The ANC has appealed to liberation parties in Southern Africa to help fight xenophobia because the wave of attacks SA was experiencing would isolate "Africa's most industrialised economy" and in turn affect economies in the region.
ANC secretary-general Ace Magashule said the attacks, which had been labelled xenophobic, were partly an act of destabilisation by criminals.
He was speaking in Victoria Falls on the sidelines of the 10th annual meeting of secretaries-general of liberation movements including the ANC, Zanu-PF, Mozambique's Frelimo, Tanzania's Chama Chama Pinduzi, the People's Movement for the Liberation of Angola, Namibia's South West Africa People's Organisation (Swapo), the Botswana Democratic Party and Zambia's Patriotic Front.
"As SA, there is no way we can be against our own brothers and sisters," Magashule said.
"It's not true to say shops owned by foreigners are the ones targeted because Shoprite, owned by a South African consortium, was the first to be attacked."
He vowed the South African government would not watch criminals take charge.
"Criminality is criminality. There is a strong element of criminality in the form of looting and destroying property, and if you commit crime you must be punished."

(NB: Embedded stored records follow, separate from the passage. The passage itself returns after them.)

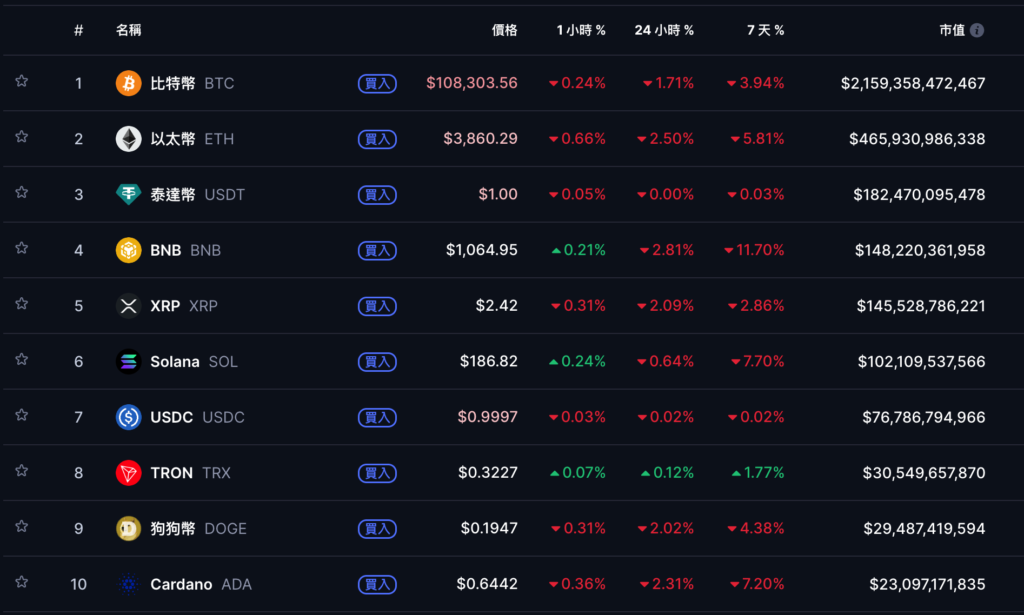Click the Ethereum coin logo icon
Viewport: 1024px width, 615px height.
pyautogui.click(x=128, y=139)
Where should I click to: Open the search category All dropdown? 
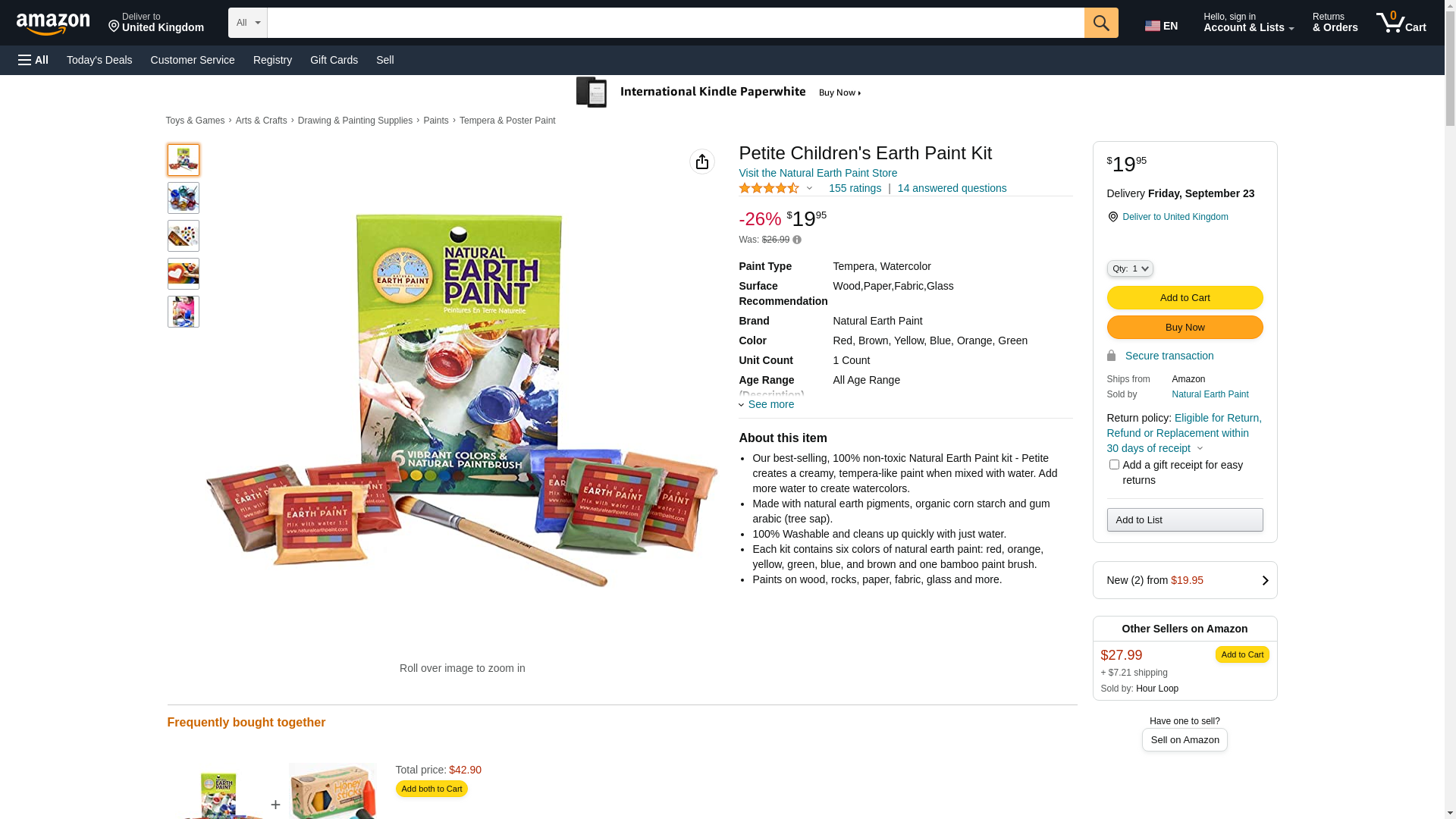[247, 23]
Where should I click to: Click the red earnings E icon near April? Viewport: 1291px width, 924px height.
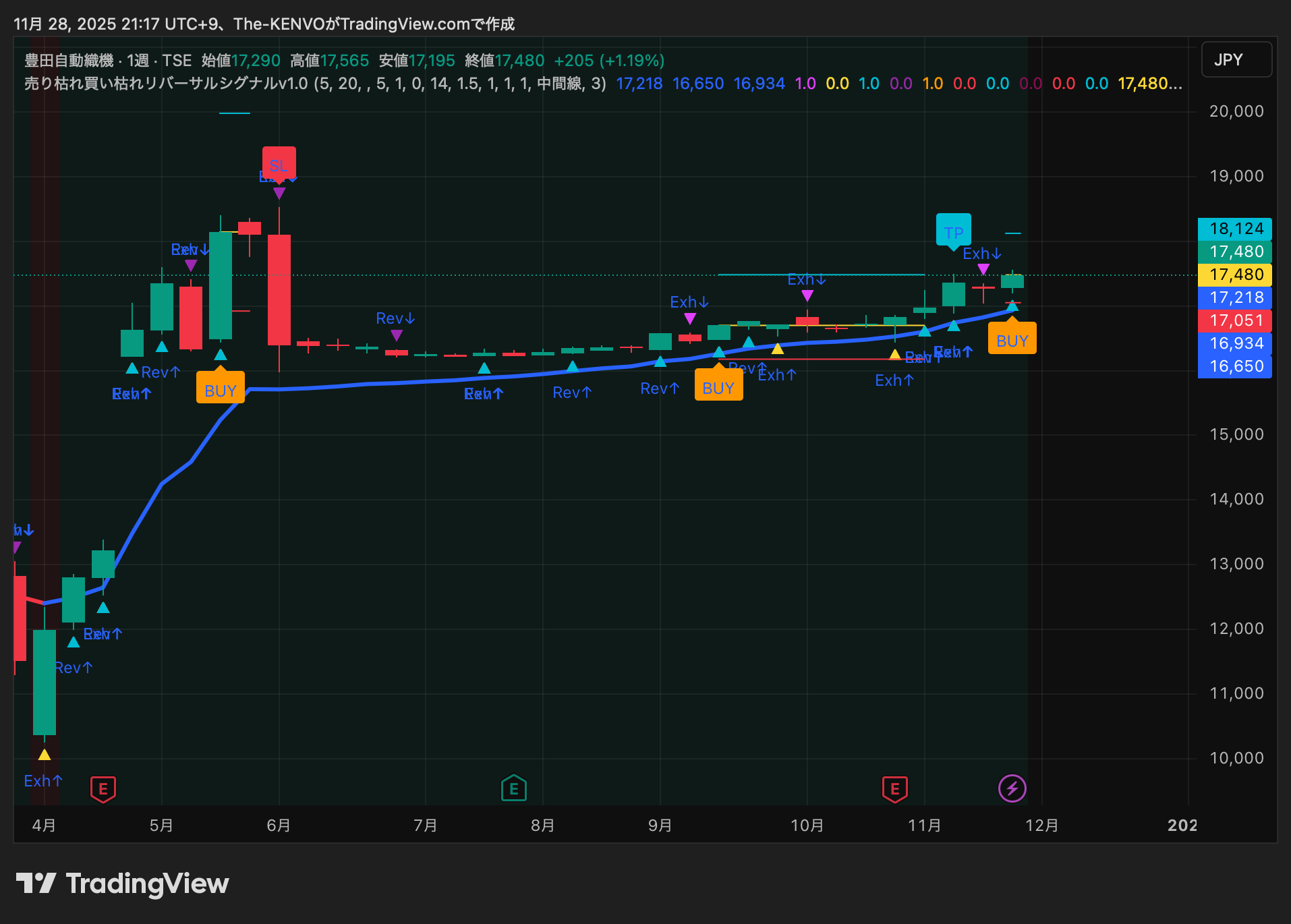pos(103,788)
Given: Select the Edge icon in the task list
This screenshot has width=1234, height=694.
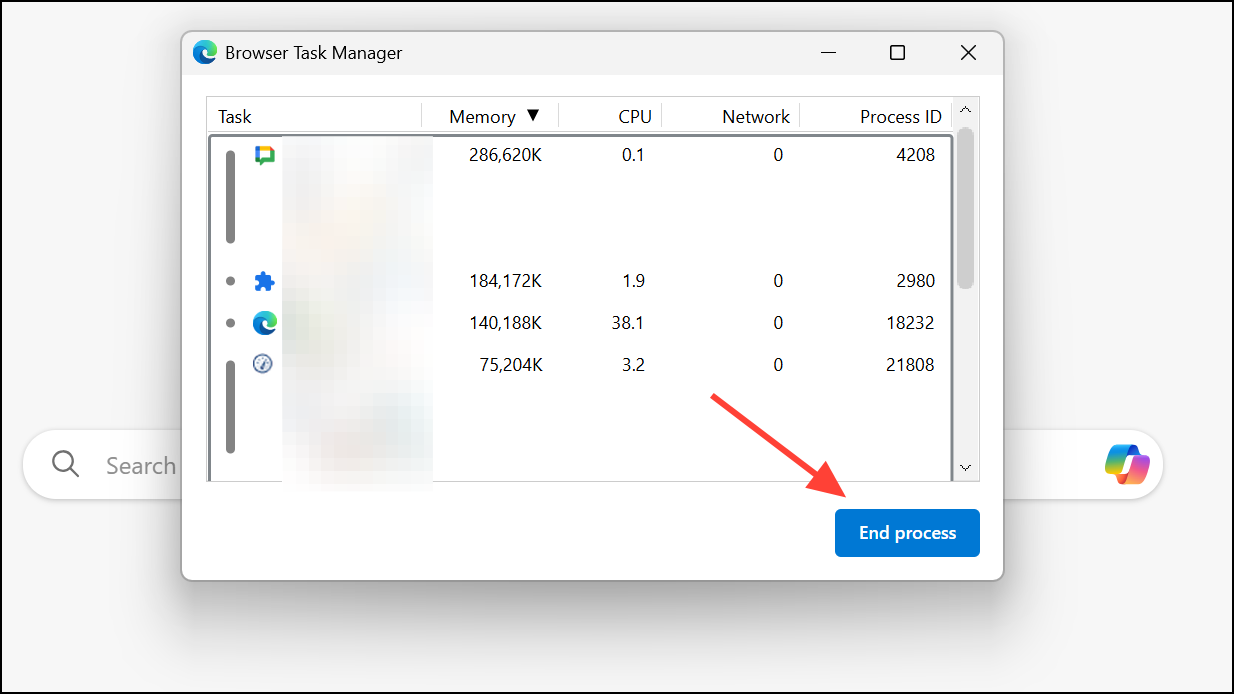Looking at the screenshot, I should tap(264, 323).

Zanu-PF's secretary for administration, Obert Mpofu, blamed the spate of violence on the West.
"The truth is that we liberated ourselves and we are sovereign nations, but we are still poor and begging from the former colonisers. Some people use their budgets to exploit us economically, politically and culturally," he said.
You may think it is blacks against blacks; it's the enemy's agenda to divide us so that we start pointing fingers at each other.
— Obert Mpofu
"There is a bigger agenda behind that. You may think it is blacks against blacks; it's the enemy's agenda to divide us so that we start pointing fingers at each other."
However, the Patriotic Front's Josephine Chilufya said that the ANC should show more commitment to fighting xenophobia because many of its leaders and Umkhonto weSizwe fighters had been housed and trained in Zambia during the fight against apartheid.
Eunice Lipinke of Swapo said regional states should make strides to ease the pressure on SA by improving their own economies and enacting political reforms.
Nigeria has repatriated more than 600 of its citizens from SA after the violence, while the Zimbabwe government has repatriated at least 171 people.
Two Zimbabweans were killed in the violence in SA, the conference was told.